Turquia emite mandato de prisão contra Fethullah Gülen

Istambul, 4 Ago 2016 (AFP) - Um tribunal de Istambul emitiu um mandado de prisão contra o clérigo exilado nos Estados Unidos Fethullah Gulen, acusado por Ancara de planejar o recente golpe de Estado fracassado, informou nesta quinta-feira a agência pró-governo Anatolia.

O mandado acusa o ex-imã, exilado desde 1999 na Pensilvânia, de "ordenar a tentativa de golpe de 15 de julho", que sacudiu o poder por algumas horas e matou 272 pessoas.

Esta medida abre caminho para um pedido formal de extradição do inimigo do presidente Recep Tayyip Erdogan a Washington.

Várias autoridades turcas já reclamaram a extradição do "terrorista" Gülen.

Até agora, Washington pede de Ancara evidências do envolvimento de Gülen na tentativa de derrubar o governo.

A Turquia indicou que já forneceu em duas ocasiões "dossiês" sobre o papel de Gülen no golpe.

O septuagenário, que no passado era um aliado próximo do presidente Erdogan, nega qualquer envolvimento.

A questão de sua extradição promete envenenar permanentemente as relações turco-americanas.

Em dezembro de 2014, a Turquia já havia emitido um mandado de prisão contra Fethullah por "criar e liderar uma organização armada terrorista". Na época, o presidente Erdogan rompeu com seu ex-aliado devido a um escândalo de corrupção envolvendo parentes do líder turco e seus ministros.

Nesta quinta, o sobrinho de Gülen, Muhammet Sait Gülen, foi colocado sob custódia em Ancara, segundo anunciou a CNN Turk. Ele havia sido detido em 23 de julho na cidade de Erzurum (leste).

Além disso, dois juízes do Tribunal Constitucional foram demitidos, segundo Anatolia.
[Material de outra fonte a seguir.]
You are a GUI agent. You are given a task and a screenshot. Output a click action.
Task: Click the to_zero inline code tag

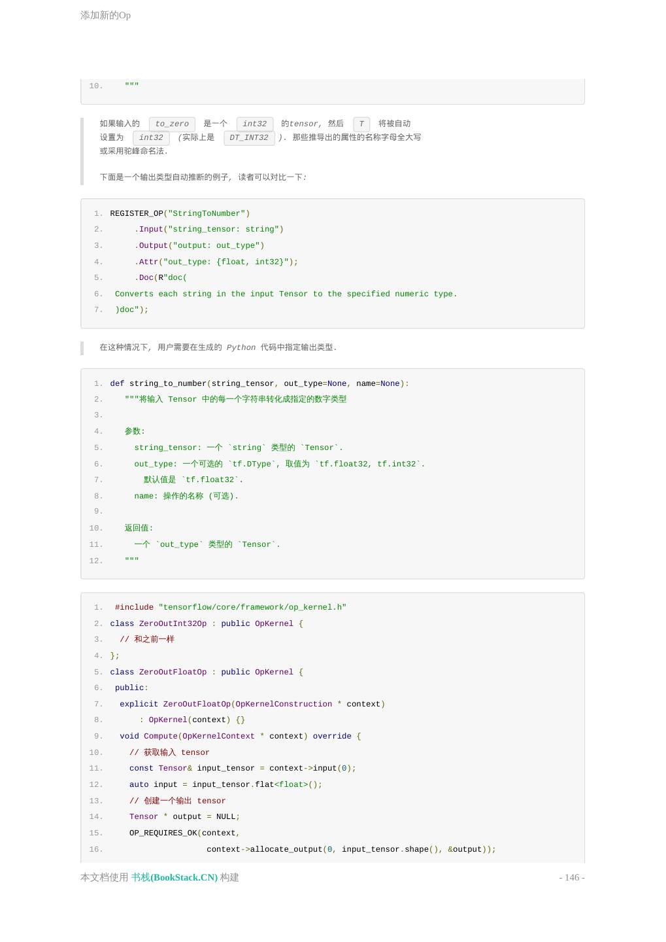(x=172, y=124)
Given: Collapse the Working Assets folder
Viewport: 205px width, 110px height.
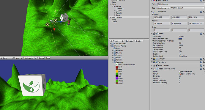Looking at the screenshot, I should pos(111,46).
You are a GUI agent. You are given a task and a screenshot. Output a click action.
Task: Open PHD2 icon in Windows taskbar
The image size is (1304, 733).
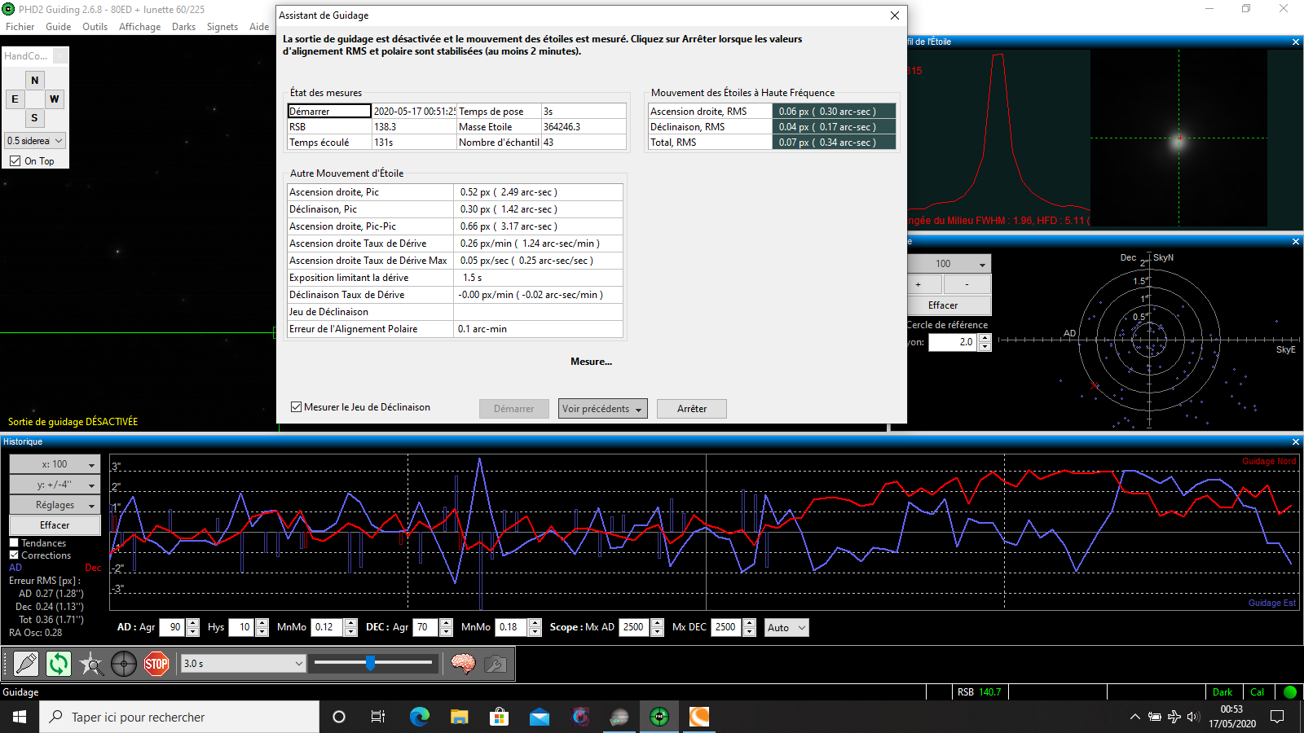tap(659, 717)
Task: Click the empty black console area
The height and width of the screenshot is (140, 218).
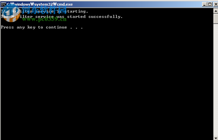Action: tap(107, 83)
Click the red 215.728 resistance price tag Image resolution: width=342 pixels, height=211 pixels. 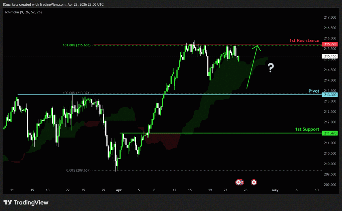click(329, 44)
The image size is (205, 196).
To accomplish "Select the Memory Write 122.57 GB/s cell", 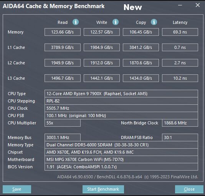I will [x=102, y=32].
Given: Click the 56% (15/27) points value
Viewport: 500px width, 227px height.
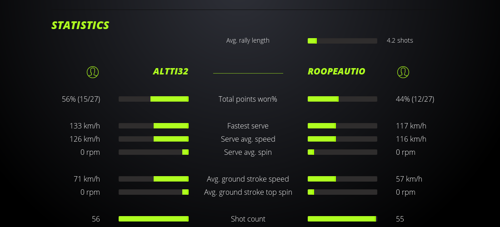Looking at the screenshot, I should coord(81,99).
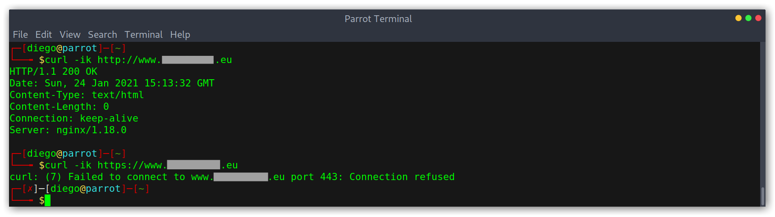Click the 'Content-Length: 0' header line
Image resolution: width=775 pixels, height=217 pixels.
point(59,107)
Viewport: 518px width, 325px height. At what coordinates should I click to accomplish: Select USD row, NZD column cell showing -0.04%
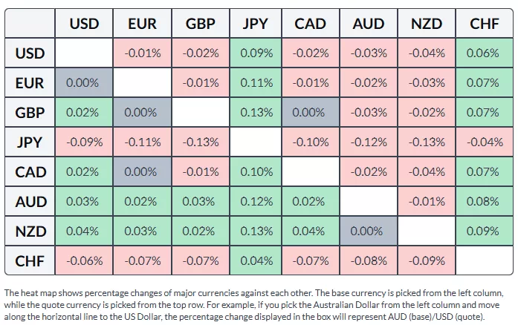427,53
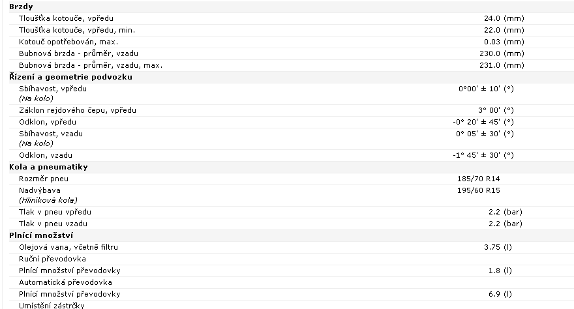Image resolution: width=574 pixels, height=309 pixels.
Task: Select the Plnící množství section header
Action: (x=41, y=235)
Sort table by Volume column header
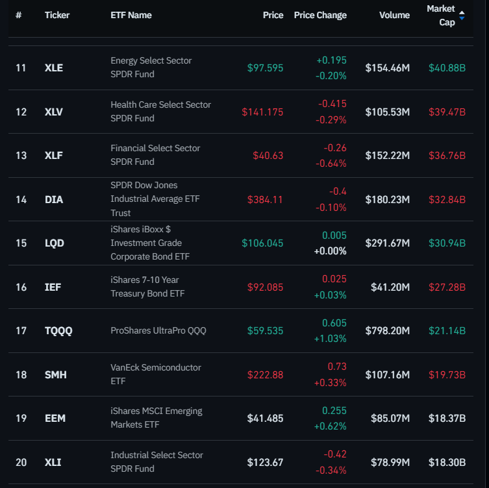489x488 pixels. (394, 15)
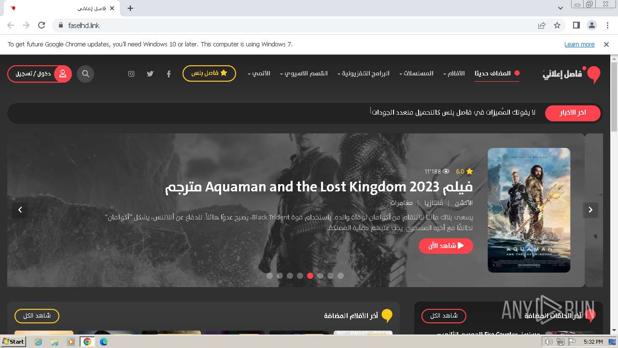
Task: Reload the page
Action: pyautogui.click(x=42, y=25)
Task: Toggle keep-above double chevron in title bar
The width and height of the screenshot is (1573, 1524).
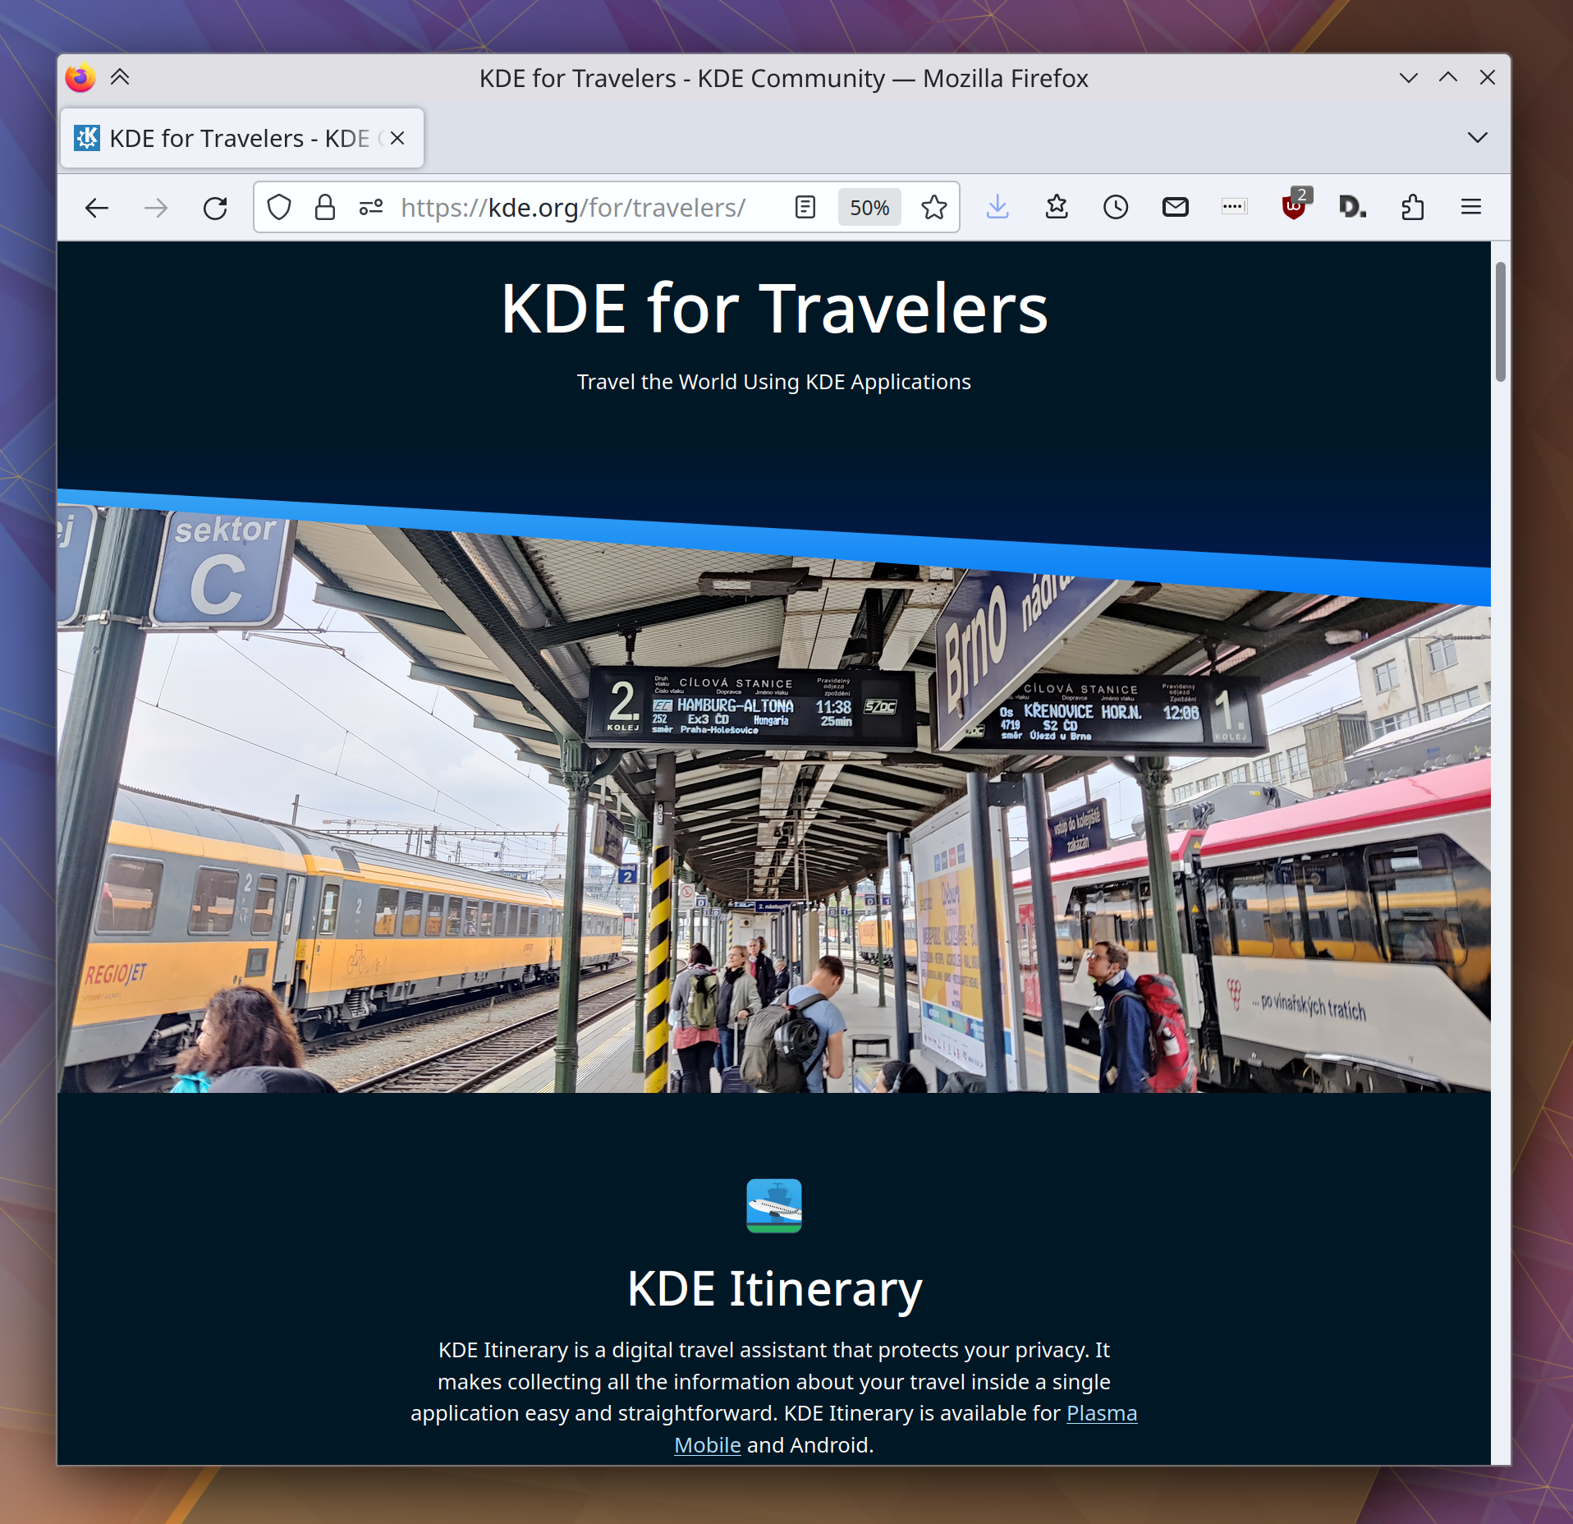Action: [x=120, y=78]
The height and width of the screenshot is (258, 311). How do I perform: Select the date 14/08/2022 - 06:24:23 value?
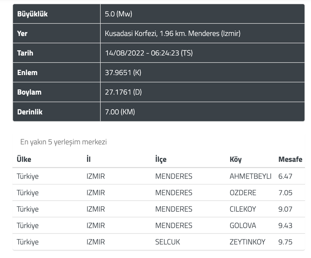click(149, 53)
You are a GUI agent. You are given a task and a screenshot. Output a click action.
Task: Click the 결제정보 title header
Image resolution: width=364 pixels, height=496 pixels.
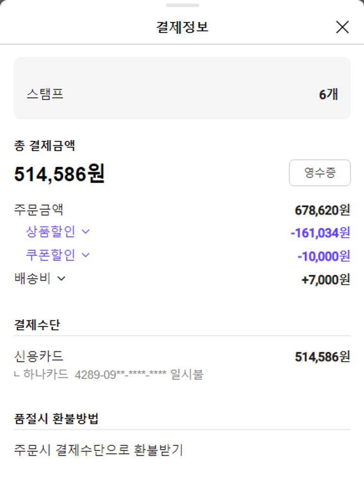click(x=182, y=27)
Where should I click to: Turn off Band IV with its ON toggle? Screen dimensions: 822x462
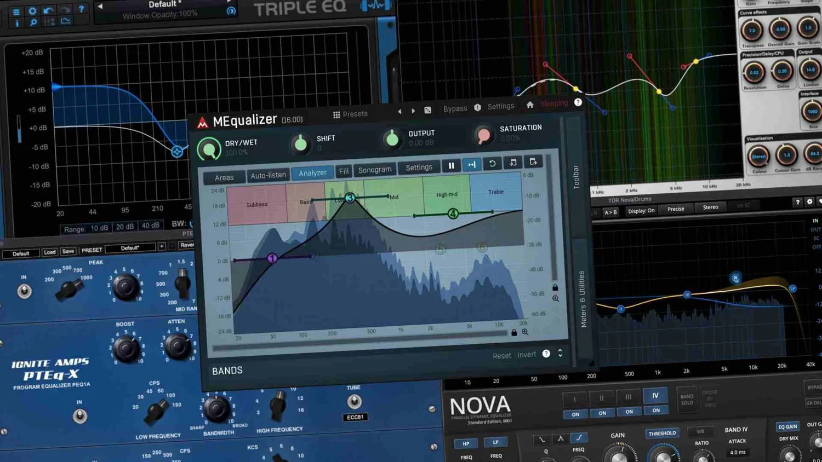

E como todos os dias desde o golpe, Erdogan condenou em termos muito fortes o "vírus" dos simpatizantes de Fethullah Gülen "que se espalhou por toda parte" e que a Turquia "é obrigada a limpar."

A caça implacável aos simpatizantes, reais ou supostos, de Gulen na Turquia atingiu todos os setores da sociedade, principalmente o exército, a educação, justiça e meios de comunicação.

Segundo os últimos dados fornecidos na quarta-feira pelo ministro do Interior, Efkan Ala, quase 26.000 pessoas foram colocadas sob custódia e 13.419 estavam em detenção preventiva.